__Prompt__. Work through the entries below and show every line in which "computer" is found.

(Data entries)
[Start of section]

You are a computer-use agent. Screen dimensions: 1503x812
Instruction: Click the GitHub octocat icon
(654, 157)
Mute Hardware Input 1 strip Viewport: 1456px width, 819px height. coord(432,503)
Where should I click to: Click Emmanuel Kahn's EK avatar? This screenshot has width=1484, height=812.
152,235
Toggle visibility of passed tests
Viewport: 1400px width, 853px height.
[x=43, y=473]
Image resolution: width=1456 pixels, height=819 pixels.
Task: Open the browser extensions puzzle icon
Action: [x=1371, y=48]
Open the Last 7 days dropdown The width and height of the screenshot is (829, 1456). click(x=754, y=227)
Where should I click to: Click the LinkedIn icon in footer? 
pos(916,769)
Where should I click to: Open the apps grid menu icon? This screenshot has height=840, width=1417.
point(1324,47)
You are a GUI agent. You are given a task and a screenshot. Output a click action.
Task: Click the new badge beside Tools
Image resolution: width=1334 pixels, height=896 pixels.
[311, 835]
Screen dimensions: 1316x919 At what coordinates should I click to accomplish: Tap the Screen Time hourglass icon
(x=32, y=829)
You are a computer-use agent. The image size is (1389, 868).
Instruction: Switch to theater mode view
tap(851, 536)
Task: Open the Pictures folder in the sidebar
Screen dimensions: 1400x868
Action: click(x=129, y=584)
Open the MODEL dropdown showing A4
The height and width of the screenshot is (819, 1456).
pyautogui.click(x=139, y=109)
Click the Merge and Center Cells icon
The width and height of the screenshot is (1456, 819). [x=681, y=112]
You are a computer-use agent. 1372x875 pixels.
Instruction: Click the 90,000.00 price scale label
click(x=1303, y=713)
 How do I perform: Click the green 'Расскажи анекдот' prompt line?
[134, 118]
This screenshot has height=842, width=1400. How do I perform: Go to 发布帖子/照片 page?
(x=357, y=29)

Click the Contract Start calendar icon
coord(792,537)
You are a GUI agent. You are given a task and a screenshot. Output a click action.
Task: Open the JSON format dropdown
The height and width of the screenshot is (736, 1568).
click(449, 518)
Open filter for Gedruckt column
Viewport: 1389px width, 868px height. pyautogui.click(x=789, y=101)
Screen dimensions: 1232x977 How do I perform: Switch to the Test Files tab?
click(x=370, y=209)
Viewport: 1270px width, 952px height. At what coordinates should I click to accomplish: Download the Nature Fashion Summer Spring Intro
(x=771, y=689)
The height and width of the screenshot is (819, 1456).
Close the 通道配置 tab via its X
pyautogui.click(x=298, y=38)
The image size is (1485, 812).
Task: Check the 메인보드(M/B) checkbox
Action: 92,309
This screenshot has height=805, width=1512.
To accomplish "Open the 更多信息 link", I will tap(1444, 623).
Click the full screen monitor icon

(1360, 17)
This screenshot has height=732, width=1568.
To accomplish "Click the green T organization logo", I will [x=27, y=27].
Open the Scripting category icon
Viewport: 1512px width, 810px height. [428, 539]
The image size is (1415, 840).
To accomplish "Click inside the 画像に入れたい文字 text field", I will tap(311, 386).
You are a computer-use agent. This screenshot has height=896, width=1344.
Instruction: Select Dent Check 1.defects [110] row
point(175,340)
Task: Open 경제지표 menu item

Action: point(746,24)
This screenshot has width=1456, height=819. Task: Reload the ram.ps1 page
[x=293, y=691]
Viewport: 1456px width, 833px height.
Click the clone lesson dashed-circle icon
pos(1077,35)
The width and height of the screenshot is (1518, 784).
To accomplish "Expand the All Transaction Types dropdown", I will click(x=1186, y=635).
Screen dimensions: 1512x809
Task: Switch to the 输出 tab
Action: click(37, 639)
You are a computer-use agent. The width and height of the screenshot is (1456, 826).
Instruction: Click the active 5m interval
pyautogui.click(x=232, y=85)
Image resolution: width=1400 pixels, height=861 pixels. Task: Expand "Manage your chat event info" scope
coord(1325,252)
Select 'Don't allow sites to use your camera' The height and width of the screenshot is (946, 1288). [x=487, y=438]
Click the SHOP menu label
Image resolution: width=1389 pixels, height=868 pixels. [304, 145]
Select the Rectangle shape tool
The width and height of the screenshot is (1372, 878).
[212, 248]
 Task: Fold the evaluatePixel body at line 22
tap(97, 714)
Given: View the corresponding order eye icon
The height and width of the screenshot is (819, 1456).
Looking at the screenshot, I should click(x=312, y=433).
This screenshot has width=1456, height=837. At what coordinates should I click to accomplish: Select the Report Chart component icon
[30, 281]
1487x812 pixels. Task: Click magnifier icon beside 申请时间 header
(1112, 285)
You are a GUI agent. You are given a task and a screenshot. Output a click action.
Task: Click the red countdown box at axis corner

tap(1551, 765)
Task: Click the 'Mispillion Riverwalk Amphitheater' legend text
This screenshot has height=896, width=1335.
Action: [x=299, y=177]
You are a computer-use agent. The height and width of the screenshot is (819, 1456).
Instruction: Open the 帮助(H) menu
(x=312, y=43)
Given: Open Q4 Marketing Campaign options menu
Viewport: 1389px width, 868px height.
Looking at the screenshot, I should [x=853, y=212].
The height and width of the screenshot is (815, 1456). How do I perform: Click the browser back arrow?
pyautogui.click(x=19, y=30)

[End of section]

__Answer to the exercise__.
You are a computer-use agent. Screen dimensions: 1503x812
You are a computer-use agent. The image size is (1389, 868).
You are a computer-use agent. 1372x875 pixels.
You are a computer-use agent. This screenshot has height=896, width=1344.
You are a computer-use agent. The width and height of the screenshot is (1456, 826).
You are a computer-use agent. The height and width of the screenshot is (819, 1456).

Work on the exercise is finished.